A woman was left in the care of her brother-in-law while her husband was away on a long journey. The brother-in-law pressed her to commit adultery. She refused. Furiously, he accused her publicly of the very crime she had refused to commit, and she was sentenced to death by stoning.

She was stoned. But she was not killed. When the crowd dispersed, she pulled herself out from under the heap of stones and walked away.

The Tutor and the Murder

She traveled to another country, where she was hired as a tutor for a young boy. The household's servant began to desire her and pressed her to lie with him. She refused him as she had refused her brother-in-law. In rage, the servant murdered the boy — and the family, unable to prove who had killed the child, sent the tutor away under suspicion.

The Sea and the Lot

She boarded a ship heading away from the country. A storm came. The captain ordered lots to be cast to determine whose sin had brought the storm — an ancient practice echoed in Jonah 1:7. The lot fell on her. The sailors, merciful, did not drown her; they put her ashore on a deserted coast.
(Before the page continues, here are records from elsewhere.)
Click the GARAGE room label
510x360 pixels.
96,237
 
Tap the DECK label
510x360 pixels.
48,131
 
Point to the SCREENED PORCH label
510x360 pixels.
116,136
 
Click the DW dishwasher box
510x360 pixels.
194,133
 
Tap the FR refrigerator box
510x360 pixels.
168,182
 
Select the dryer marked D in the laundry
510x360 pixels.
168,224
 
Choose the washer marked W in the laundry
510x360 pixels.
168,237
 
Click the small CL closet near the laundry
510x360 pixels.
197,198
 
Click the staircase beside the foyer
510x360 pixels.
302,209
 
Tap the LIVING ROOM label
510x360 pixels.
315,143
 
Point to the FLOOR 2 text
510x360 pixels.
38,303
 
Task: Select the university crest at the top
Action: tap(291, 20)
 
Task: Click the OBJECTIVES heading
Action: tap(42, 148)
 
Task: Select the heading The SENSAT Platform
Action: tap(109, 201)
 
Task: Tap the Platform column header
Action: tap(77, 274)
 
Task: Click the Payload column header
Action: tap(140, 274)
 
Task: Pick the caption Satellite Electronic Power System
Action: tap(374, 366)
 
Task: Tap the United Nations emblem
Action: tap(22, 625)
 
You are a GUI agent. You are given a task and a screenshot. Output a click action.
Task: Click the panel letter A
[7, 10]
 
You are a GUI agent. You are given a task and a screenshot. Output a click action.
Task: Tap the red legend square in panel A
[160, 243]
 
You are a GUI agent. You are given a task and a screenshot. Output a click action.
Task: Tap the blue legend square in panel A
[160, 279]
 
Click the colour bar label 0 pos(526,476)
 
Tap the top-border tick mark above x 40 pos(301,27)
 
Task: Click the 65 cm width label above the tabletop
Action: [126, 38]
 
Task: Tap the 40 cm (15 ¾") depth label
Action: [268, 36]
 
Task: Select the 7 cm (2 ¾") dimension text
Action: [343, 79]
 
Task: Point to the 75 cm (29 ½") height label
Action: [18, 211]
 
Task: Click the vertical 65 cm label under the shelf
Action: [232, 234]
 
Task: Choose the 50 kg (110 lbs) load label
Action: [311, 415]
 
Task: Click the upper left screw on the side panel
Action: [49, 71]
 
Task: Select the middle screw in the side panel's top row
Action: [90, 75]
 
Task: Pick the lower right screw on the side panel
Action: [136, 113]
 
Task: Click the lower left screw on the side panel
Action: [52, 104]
There she found work with a community that taught her the art of healing leprosy. Years passed. She became a renowned healer.

The Two Lepers

One day two lepers arrived at her clinic: her husband and her brother-in-law, neither recognizing her beneath the years and the headscarf. Before treating them, she asked each man to confess the sins that might have caused his affliction.

The brother-in-law confessed: he had falsely accused his brother's wife of adultery because she would not sin with him. The husband wept: he had believed the accusation, and grieved his wife's death, and had never known she was innocent.

Then she revealed who she was. The brother-in-law was exposed. The husband rejoiced to learn that the woman he had mourned was alive and blameless — and she cured them both.

The Gaster exempla, preserved in Codex Gaster 185, reads as a rabbinic inversion of every betrayal. The woman falsely accused became the only person who could heal her accuser. Justice, in the Sages' reading, sometimes arrives in the form of the very person you tried to destroy — asking you, gently, to tell the truth before you can be made whole again.